### YOUR INSTRUCTIONS
Below are records to repeat exactly. Omit the pictures from the copy.

Collected data entries:
-------
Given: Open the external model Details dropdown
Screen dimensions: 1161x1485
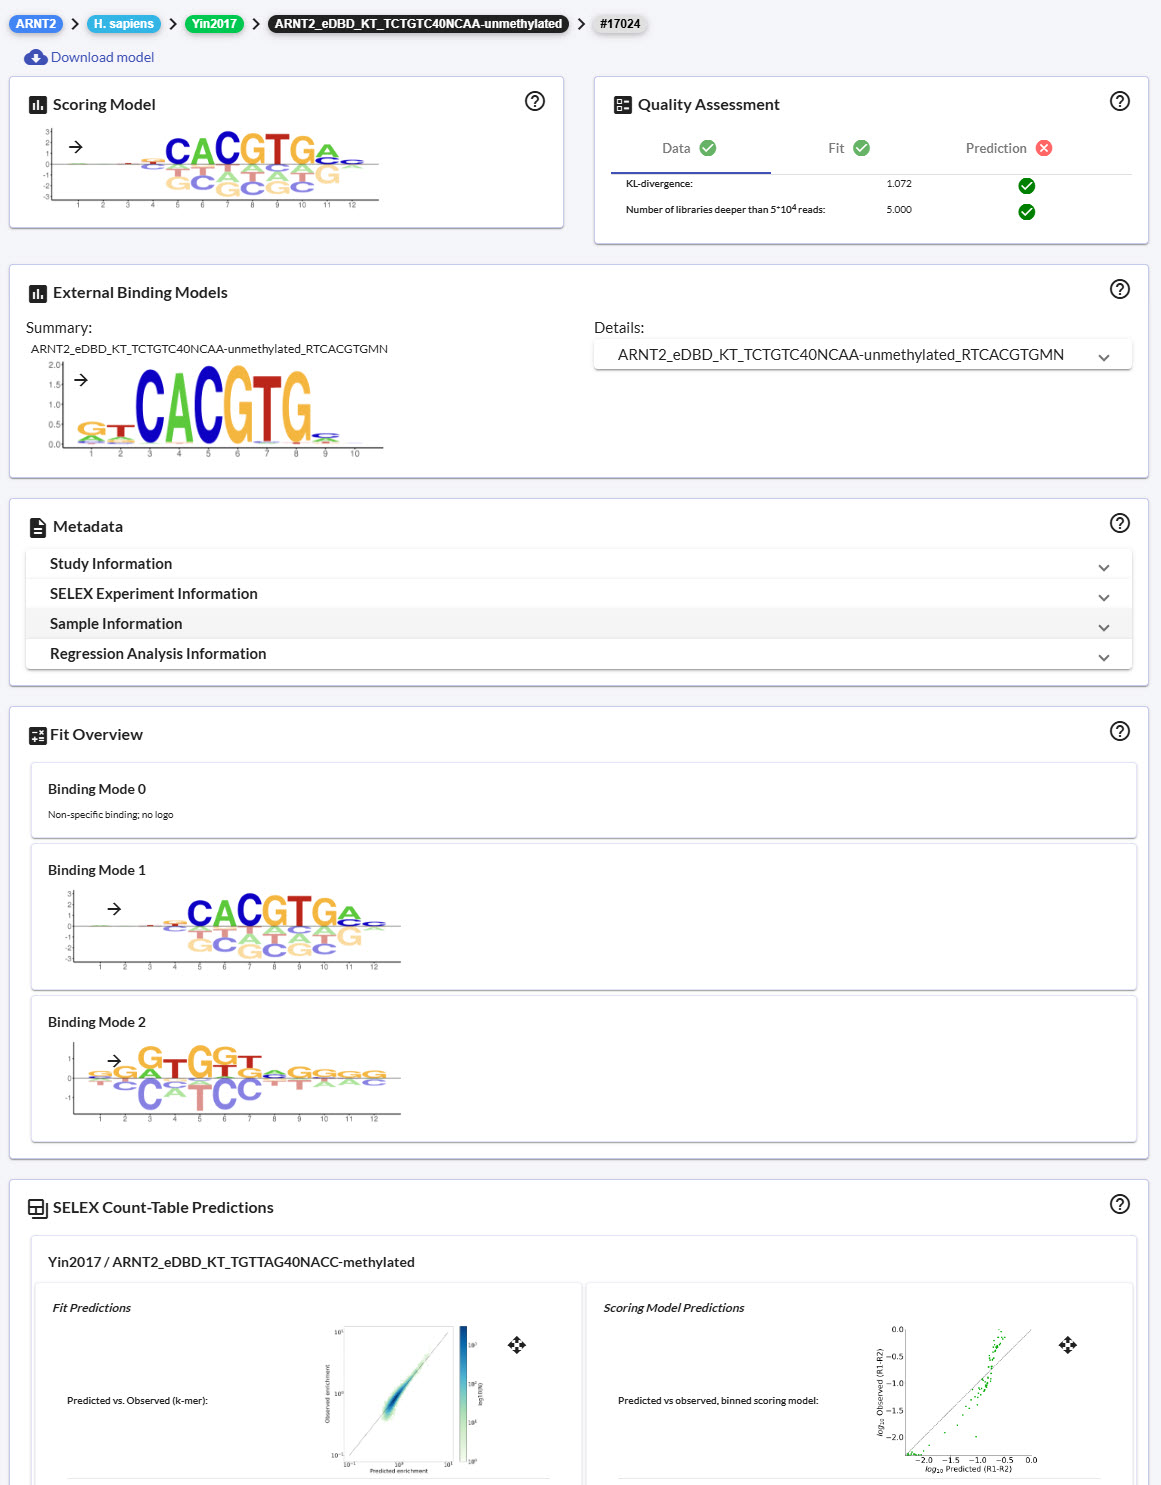Looking at the screenshot, I should (x=862, y=355).
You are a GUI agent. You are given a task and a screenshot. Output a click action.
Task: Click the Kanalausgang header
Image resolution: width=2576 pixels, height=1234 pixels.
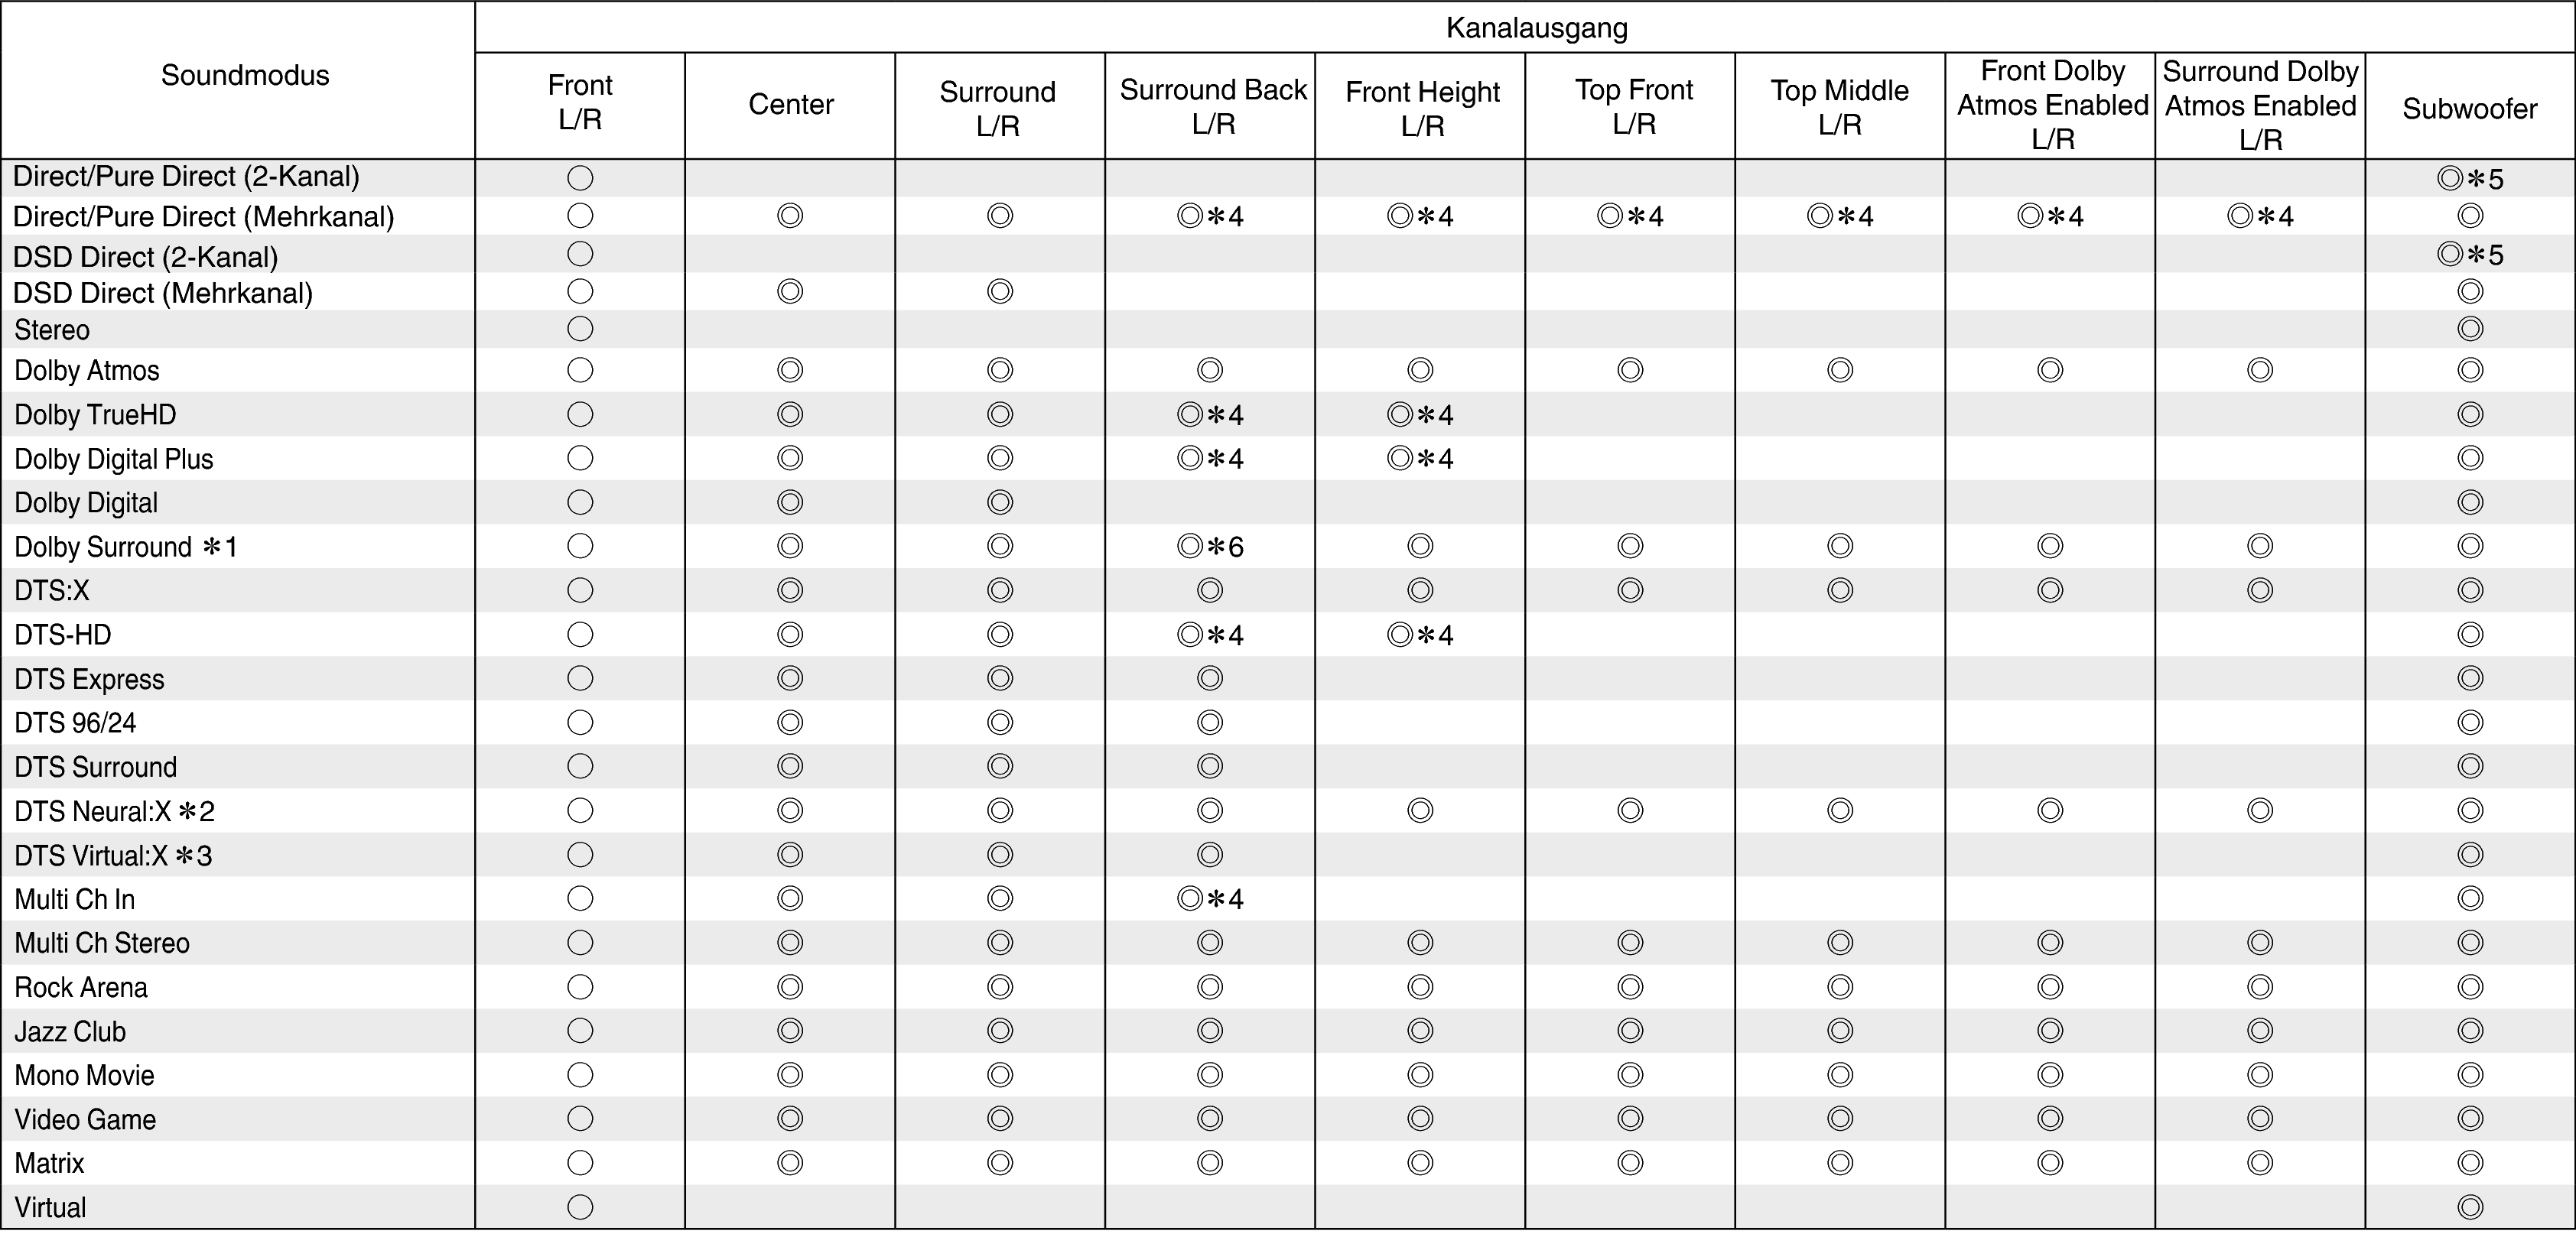point(1536,28)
-------
### ANSWER SPACE
Given: Open the external model Details dropdown
Screen dimensions: 1161x1485
Looking at the screenshot, I should (x=862, y=355).
You are a GUI agent. You are given a task and a screenshot. Output a click action.
Task: Click the Kanalausgang header
Image resolution: width=2576 pixels, height=1234 pixels.
point(1536,28)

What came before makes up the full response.